Modeling the Interaction of Landslides, Debris Flows, and the Channel Network
Stephen T. Lancaster1
and Gordon E. Grant2
1. Dept. of Geosciences, Oregon State University
(slancast@fsl.orst.edu)
2. Forestry Sciences Laboratory, Pacific
Northwest Research Station, U.S. Forest Service
Abstract:
Landscape-level models are increasingly being used
to evaluate effects of alternative management practices on key geomorphic
and biological processes. Where forest practices are of interest, as in
the Oregon Coast Range, landscape models need to be sensitive to the wide
range of potential influences and feedbacks between vegetation and geomorphic
processes such as landsliding, debris flows, and channel evolution. We
are developing such a model that incorporates vegetation influences on
landslide initiation, debris flow runout, and meso-scale (i.e., decadal
to century) channel morphologic change. The model data structure attempts
a balance between conflicting needs: to model large areas while retaining
as much information about the landscape as possible. Landslide modeling
requires detailed knowledge of the landscape, e.g., topography, vegetation,
and soil. Modeling the effects of debris flows on the channel network requires
knowledge of channel input from large debris flow source areas. Despite
advances in computing power, detailed process modeling of large areas at
fine discretization remains intractable. In our model, the landscape is
represented by a mesh with variable discretization. Contiguous, channel-adjacent
debris flow source areas are aggregated, and debris flows from these areas
are routed through the channel network and interact with the sediment and
wood stored in the channel. Preliminary simulations reveal the importance
of management history, cutting patterns, and drainage network architecture
on the pattern and timing of debris flows within the basin.
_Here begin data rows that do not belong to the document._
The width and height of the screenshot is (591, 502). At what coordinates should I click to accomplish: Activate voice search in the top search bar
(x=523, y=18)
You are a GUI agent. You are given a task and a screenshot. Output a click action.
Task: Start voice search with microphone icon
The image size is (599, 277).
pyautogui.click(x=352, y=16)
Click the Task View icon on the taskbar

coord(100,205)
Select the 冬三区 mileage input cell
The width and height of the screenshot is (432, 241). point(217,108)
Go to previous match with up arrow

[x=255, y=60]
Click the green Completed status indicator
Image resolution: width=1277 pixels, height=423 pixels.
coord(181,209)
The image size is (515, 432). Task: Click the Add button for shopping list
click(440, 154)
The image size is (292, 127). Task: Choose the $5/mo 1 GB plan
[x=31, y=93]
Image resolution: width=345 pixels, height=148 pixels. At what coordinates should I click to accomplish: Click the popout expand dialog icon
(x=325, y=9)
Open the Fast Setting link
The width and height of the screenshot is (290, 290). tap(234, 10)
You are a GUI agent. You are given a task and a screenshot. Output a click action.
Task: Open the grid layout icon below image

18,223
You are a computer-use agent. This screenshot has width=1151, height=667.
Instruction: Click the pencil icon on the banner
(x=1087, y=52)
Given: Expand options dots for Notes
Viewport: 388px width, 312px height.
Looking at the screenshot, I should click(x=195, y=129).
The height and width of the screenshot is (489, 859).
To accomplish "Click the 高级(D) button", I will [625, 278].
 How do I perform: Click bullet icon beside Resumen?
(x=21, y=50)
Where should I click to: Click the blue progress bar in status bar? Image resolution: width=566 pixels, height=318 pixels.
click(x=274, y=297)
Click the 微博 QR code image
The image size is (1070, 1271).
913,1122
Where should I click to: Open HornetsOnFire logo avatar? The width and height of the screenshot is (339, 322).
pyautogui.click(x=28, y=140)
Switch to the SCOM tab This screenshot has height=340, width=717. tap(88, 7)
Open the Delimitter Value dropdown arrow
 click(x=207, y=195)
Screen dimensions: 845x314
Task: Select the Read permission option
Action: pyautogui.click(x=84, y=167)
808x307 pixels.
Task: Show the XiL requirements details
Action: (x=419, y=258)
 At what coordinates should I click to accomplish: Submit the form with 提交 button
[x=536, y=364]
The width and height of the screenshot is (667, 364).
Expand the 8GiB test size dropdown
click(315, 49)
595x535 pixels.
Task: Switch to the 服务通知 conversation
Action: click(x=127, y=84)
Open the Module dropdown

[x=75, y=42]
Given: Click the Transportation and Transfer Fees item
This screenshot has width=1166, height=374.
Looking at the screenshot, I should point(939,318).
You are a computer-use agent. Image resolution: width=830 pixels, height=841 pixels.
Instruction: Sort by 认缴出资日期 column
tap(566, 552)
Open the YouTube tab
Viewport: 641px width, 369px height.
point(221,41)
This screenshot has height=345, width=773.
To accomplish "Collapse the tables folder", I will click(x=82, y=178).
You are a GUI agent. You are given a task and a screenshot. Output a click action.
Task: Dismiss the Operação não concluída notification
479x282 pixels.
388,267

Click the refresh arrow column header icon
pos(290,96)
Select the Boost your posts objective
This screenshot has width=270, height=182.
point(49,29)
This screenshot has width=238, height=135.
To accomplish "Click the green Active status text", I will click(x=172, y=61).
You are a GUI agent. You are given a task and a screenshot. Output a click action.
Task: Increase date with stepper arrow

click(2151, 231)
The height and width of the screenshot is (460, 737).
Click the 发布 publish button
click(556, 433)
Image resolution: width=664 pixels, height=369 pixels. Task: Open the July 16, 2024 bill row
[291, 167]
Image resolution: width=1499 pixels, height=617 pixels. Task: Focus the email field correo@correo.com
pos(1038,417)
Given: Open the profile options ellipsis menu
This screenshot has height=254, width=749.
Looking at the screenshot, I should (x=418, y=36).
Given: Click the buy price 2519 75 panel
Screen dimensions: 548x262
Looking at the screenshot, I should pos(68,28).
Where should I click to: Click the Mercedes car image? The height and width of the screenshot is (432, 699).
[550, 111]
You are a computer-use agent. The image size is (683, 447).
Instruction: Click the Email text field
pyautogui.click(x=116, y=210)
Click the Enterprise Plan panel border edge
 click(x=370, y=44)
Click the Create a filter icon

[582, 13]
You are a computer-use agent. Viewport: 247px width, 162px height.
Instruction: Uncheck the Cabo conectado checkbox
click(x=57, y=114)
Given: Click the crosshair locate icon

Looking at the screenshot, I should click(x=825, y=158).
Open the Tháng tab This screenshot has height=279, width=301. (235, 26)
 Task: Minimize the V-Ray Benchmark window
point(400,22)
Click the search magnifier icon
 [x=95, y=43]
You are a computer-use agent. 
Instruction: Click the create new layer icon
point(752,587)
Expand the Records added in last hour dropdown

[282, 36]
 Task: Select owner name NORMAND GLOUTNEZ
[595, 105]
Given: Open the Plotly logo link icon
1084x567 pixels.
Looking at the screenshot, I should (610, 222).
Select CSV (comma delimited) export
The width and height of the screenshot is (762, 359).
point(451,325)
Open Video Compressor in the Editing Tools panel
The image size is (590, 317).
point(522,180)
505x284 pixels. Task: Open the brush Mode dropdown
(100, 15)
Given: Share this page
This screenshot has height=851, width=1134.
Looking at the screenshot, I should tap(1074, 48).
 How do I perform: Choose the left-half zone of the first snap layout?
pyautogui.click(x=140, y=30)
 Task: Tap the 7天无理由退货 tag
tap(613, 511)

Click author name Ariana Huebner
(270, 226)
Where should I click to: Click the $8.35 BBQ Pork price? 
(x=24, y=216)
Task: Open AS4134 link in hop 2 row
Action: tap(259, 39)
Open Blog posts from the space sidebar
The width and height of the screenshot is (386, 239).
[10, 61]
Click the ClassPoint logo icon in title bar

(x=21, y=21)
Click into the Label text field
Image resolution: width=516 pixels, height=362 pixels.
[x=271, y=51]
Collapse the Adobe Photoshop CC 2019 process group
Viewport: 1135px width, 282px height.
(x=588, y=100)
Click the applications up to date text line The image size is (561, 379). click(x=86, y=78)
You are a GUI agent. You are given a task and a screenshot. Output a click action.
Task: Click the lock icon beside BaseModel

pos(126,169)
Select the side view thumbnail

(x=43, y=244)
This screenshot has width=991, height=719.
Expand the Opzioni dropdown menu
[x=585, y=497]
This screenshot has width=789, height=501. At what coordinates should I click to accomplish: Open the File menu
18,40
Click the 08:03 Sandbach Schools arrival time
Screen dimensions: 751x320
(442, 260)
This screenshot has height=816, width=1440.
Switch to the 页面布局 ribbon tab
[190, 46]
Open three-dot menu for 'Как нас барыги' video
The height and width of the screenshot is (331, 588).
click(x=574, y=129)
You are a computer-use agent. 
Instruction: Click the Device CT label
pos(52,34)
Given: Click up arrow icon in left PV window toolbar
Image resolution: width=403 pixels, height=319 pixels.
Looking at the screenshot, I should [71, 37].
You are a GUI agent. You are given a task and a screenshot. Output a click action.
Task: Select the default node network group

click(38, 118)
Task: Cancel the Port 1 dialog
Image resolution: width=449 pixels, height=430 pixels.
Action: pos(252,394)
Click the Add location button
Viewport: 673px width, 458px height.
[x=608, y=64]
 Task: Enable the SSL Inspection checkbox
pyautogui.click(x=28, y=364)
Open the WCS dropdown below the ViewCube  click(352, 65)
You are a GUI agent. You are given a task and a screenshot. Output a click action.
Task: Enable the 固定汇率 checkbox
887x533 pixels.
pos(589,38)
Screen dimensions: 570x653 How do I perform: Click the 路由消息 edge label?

Most forests are managed. As a result, landslides and debris flows are
managed implicitly. Our objective is to model landsliding and debris flow
runout in some detail over large areas and a century in time as part of
the Coastal Landscape Analysis and Modeling Study (CLAMS). We want to capture
the interactions between the forest and the landslide/debris flow process.
What are the process implications of management decisions?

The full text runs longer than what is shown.